** Your assignment **
Once you have read the records below, write them all out exactly as given.

** Dataset records **
=== Section Start ===

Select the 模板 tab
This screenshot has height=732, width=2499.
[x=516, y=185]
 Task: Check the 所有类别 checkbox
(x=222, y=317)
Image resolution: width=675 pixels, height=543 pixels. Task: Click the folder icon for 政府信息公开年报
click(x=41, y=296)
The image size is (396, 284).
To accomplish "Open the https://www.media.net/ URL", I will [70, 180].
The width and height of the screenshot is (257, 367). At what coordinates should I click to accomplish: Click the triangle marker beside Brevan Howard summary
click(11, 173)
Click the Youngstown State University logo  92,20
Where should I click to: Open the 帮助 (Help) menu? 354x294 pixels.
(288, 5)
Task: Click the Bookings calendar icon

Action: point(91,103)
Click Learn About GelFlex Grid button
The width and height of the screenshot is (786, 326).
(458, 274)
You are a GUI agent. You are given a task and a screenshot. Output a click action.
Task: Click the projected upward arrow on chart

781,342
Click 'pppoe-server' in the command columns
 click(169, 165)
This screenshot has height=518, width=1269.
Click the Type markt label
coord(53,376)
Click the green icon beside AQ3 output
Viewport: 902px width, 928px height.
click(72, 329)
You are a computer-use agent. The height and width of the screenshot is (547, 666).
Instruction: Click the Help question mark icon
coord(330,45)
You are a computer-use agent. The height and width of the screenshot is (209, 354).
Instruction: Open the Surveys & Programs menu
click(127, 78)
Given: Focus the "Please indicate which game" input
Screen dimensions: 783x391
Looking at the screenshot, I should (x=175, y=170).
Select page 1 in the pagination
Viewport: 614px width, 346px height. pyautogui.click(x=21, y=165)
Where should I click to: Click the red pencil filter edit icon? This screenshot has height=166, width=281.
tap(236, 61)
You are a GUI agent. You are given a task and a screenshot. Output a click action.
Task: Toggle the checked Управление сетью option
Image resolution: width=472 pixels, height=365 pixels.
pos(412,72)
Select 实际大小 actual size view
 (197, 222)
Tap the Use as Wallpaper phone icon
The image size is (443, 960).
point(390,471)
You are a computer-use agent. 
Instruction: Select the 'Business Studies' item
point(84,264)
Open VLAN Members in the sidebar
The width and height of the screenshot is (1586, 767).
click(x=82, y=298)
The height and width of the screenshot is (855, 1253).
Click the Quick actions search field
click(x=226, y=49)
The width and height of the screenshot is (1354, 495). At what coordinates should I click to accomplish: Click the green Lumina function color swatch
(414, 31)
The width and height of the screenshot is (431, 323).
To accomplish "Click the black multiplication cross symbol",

=== Section End ===

** Exercise answer **
Select the 模板 tab
This screenshot has height=732, width=2499.
[x=516, y=185]
 Task: Check the 所有类别 checkbox
(x=222, y=317)
Image resolution: width=675 pixels, height=543 pixels. Task: Click the folder icon for 政府信息公开年报
click(x=41, y=296)
The image size is (396, 284).
To accomplish "Open the https://www.media.net/ URL", I will [70, 180].
The width and height of the screenshot is (257, 367). At what coordinates should I click to accomplish: Click the triangle marker beside Brevan Howard summary
click(11, 173)
Click the Youngstown State University logo  92,20
Where should I click to: Open the 帮助 (Help) menu? 354x294 pixels.
(288, 5)
Task: Click the Bookings calendar icon

Action: point(91,103)
Click Learn About GelFlex Grid button
The width and height of the screenshot is (786, 326).
(458, 274)
You are a GUI agent. You are given a task and a screenshot. Output a click action.
Task: Click the projected upward arrow on chart

781,342
Click 'pppoe-server' in the command columns
 click(169, 165)
This screenshot has height=518, width=1269.
Click the Type markt label
coord(53,376)
Click the green icon beside AQ3 output
Viewport: 902px width, 928px height.
click(72, 329)
You are a computer-use agent. The height and width of the screenshot is (547, 666).
Instruction: Click the Help question mark icon
coord(330,45)
You are a computer-use agent. The height and width of the screenshot is (209, 354).
Instruction: Open the Surveys & Programs menu
click(127, 78)
Given: Focus the "Please indicate which game" input
Screen dimensions: 783x391
Looking at the screenshot, I should (x=175, y=170).
Select page 1 in the pagination
Viewport: 614px width, 346px height. pyautogui.click(x=21, y=165)
Where should I click to: Click the red pencil filter edit icon? This screenshot has height=166, width=281.
tap(236, 61)
You are a GUI agent. You are given a task and a screenshot. Output a click action.
Task: Toggle the checked Управление сетью option
Image resolution: width=472 pixels, height=365 pixels.
pos(412,72)
Select 实际大小 actual size view
 (197, 222)
Tap the Use as Wallpaper phone icon
The image size is (443, 960).
point(390,471)
You are a computer-use agent. 
Instruction: Select the 'Business Studies' item
point(84,264)
Open VLAN Members in the sidebar
The width and height of the screenshot is (1586, 767).
click(x=82, y=298)
The height and width of the screenshot is (855, 1253).
Click the Quick actions search field
click(x=226, y=49)
The width and height of the screenshot is (1354, 495). At what coordinates should I click to accomplish: Click the green Lumina function color swatch
(414, 31)
The width and height of the screenshot is (431, 323).
To accomplish "Click the black multiplication cross symbol",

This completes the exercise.